Ein Käfer mit einem "furchteinflößenden" Namen: Balkenschröter

Der Balkenschröter sieht einem Hirschkäfer-Weibchen sehr ähnlich. Und das hat seinen Grund: Hirschkäfer und Balkenschröter gehören der gleichen Käferfamilie an. Allerdings ist der Balkenschröter mit knapp 30 mm Körperlänge sehr viel kleiner als sein naher Verwandter. Trotzdem gehört der Balkenschröter bei uns zu den größeren Käfern.Wie der Hirschkäfer steht auch der Balkenschröter bei uns unter Naturschutz. Erwachsene Tiere ernähren sich vorwiegend von Baumsäften, die sie ablecken. Die Balkenschröter sind tag- und nachtaktiv, also oft rund um die Uhr unterwegs.

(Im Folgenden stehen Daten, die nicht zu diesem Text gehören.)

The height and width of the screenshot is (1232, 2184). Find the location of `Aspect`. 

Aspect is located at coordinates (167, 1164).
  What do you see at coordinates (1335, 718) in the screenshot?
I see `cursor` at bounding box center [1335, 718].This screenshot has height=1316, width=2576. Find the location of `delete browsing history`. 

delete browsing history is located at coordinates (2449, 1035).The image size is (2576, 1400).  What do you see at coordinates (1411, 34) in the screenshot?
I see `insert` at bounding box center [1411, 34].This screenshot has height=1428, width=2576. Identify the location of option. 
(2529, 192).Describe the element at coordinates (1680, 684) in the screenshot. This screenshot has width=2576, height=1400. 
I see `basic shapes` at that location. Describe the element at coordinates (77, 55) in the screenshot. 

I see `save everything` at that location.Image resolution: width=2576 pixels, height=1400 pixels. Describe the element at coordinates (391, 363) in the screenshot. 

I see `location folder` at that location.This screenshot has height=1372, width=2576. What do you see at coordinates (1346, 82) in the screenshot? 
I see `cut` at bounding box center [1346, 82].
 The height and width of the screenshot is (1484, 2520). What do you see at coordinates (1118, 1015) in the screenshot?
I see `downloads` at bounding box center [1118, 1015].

Man findet ihn bei uns im Kraichtal in Laubwäldern, aber auch in Streuobstwiesen und Gärten mit altem Baumbestand. Dabei ist es für den Käfer von großem Vorteil, dass seine Larven nicht auf eine spezielle Holzart spezialisiert sind. So können sie auch morsches Obstbaum-Holz verwerten.Vor allem morsche, von Pilzen befallene, aber auch umgestürzte Baumstämme liebt er, in die legt er seine Eier legt. Die Larven, die wie kleine Engerlinge aussehen, ernähren sich nämlich von Holz, das von den Pilzen in den morschen Bäumen und Ästen schon teilweise in seine Einzelbestandteile zersetzt wurde. Jetzt können die Käferlarven, die sehr gefräßig sind, das von den Pilzen „aufbereitete“ Holz fressen. Auf diese Weise können sie in kurzer Zeit ganze Holzstücke „verschwinden lassen“. Deswegen haben sie auch den Namen „Balkenschröter“ erhalten.

Es dauert 2-3 Jahre, bis aus der Larve ein fertiger Käfer geworden ist. Bei diesem Exemplar, das auf einer Gartenmauer gelandet ist, handelt es sich um ein Weibchen; Männchen haben einen viel breiteren Kopf. Beim Balkenschröter sind Kopf, Halsschild und die gerunzelten Flügeldecken fein gepunktet. Die Kieferzangen sind scharf. Der Balkenschröter kann kräftig zubeißen und auch durch die menschliche Haut dringen. Daran sollte man denken, wenn man sie in die Hand nehmen will … Da sich ihre Larven auf morsches, von Pilzen befallenes Holz beschränken, geht von ihnen kaum eine große Schadwirkung aus. Im Gegenteil: Im Nahrungskreislauf der Natur nehmen sie einen wichtigen Platz als Verwerter organischer Abfälle ein. Damit stellen sie für das letzte Glied im Nahrungskreislauf – die „Zersetzer“ (Einzeller, Bakterien, Pilze) wiederum Nährstoffe zur Verfügung. Diese liefern dann die von ihnen freigesetzten Nährstoffe den Pflanzen zur Verfügung, die daraus wieder Biomasse herstellen können. Balkenschröter sind – wie schon erwähnt – besonders geschützt. Bei uns im Kraichtal kann man sie von Mai bis in den August hinein beobachten.